ABSTRACT

With a fluctuating opinion of admiration and derision, Edmund Spenser makes use of an officially denigrated oral tradition of medicine and its female practitioners in his poem, Prosopopoia, or Mother Hubberds Tale. In the Tale, Spenser dons the guise of a hard-working but formally unlearned woman who had an informal license to cross the thresholds of humble cottages and noble houses alike, pleasuring and mending minds with her chatter as she worked on ailing bodies. Spenser utilizes this figure’s ability to travel and heal with a spoken “honest mirth” as a curious means of self-promotion, critiquing a literary and political order that he, as a young civil servant in Cork, Ireland, felt to be at the peripheries of by 1591, the year in which the Tale was printed in a volume of other Complaints.
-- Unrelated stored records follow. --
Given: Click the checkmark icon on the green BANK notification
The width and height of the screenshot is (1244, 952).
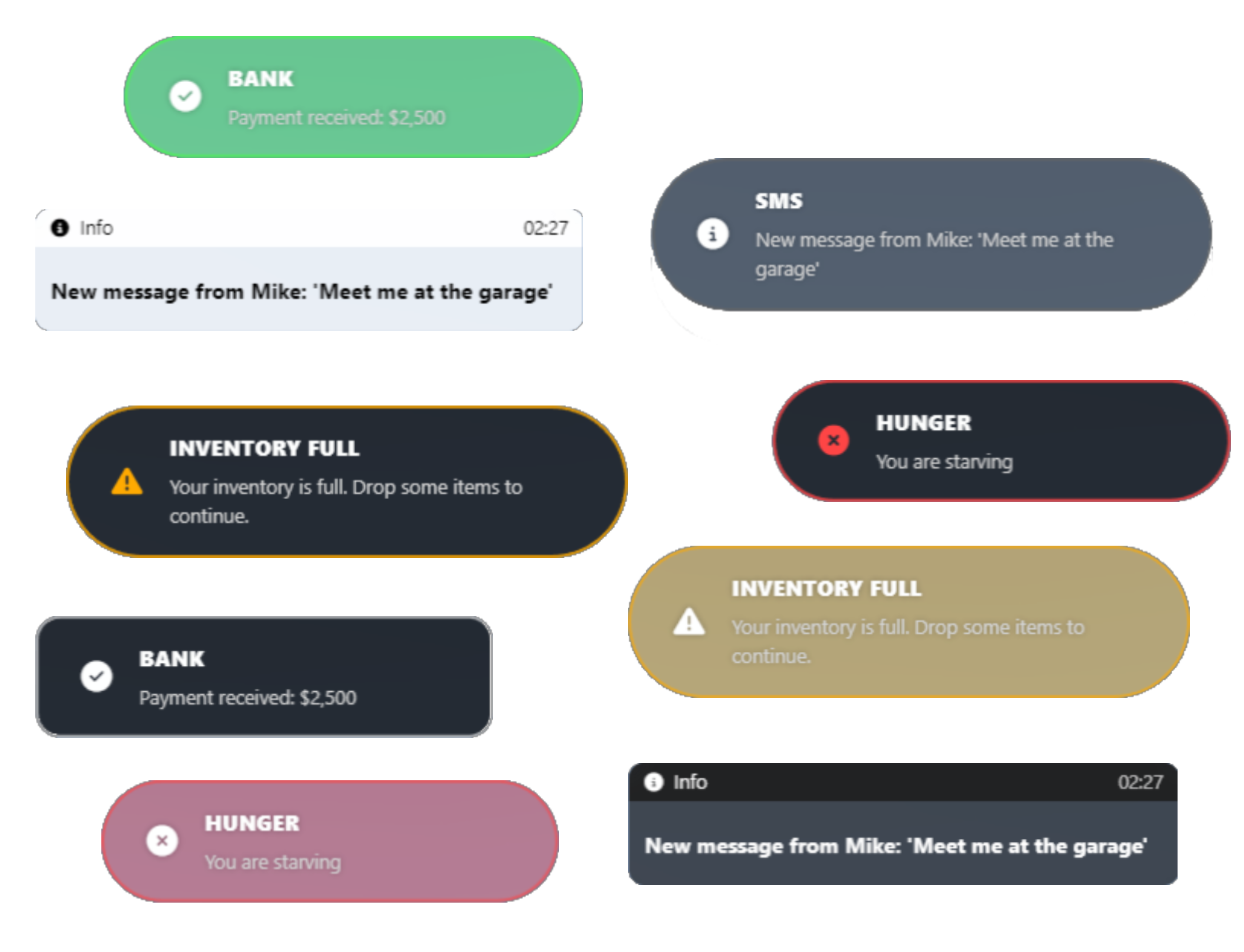Looking at the screenshot, I should [185, 96].
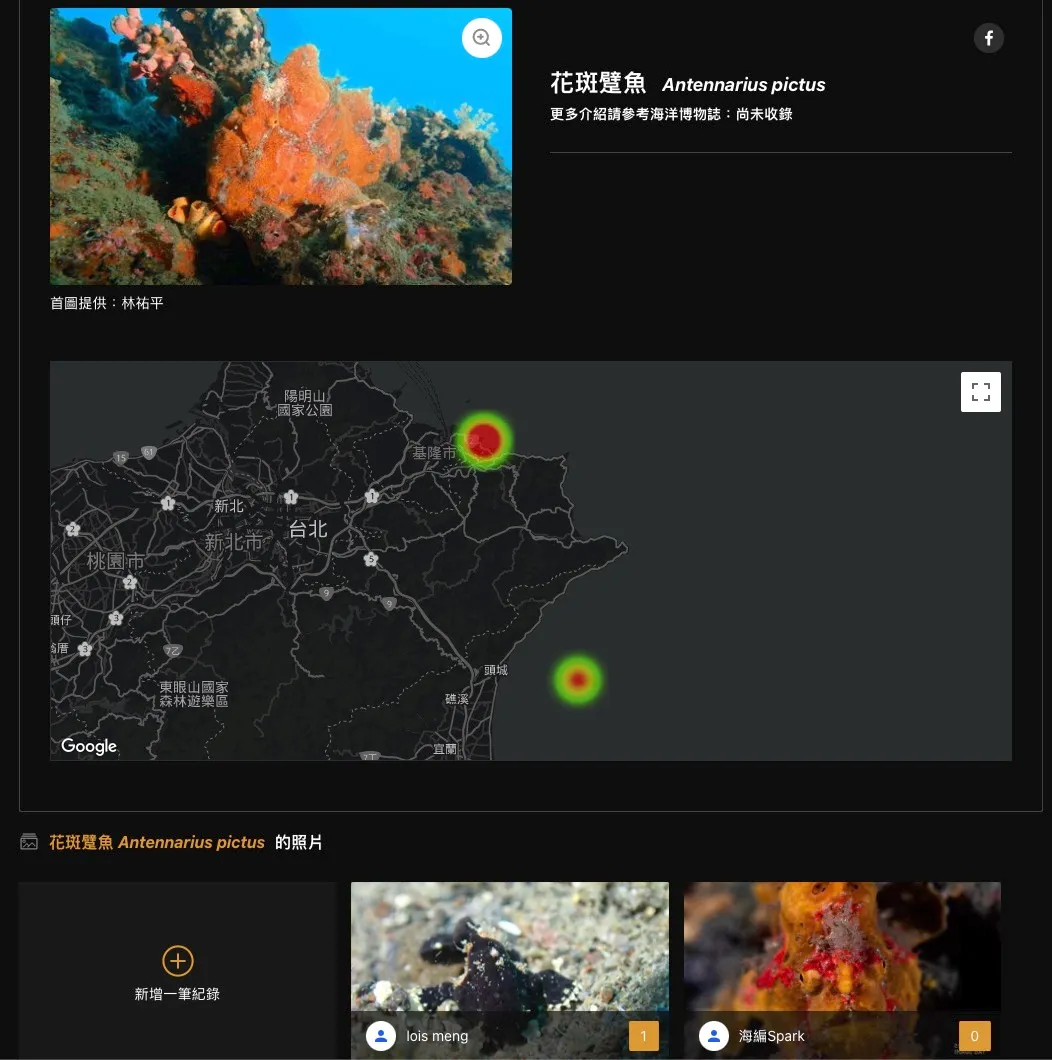This screenshot has height=1060, width=1052.
Task: Click the plus icon in the 新增一筆紀錄 card
Action: 177,960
The male poet’s appropriation of female orality, written, as he claims in the Tale’s introductory epistle, “in the raw conceipt of my youth,” is riddled with deprecating remarks about knowledges not based in literate learning. Yet through the episodic form of the Tale, I want to suggest, Spenser maintains the traces of female narrative ability and its importance to the healing arts. If we read Mother Hubberd with the historical position of such women in mind, we see how a subtle dignity is returned to women’s medical labor. While such a reading can be useful in piecing together the historical roles of women in medicine, on the literary front, the poem adds “woman’s tale” to Patrick Cheney’s chain of Spenserian generic evolution that ranges from pastoral to epic to love lyric to Augustinian hymn.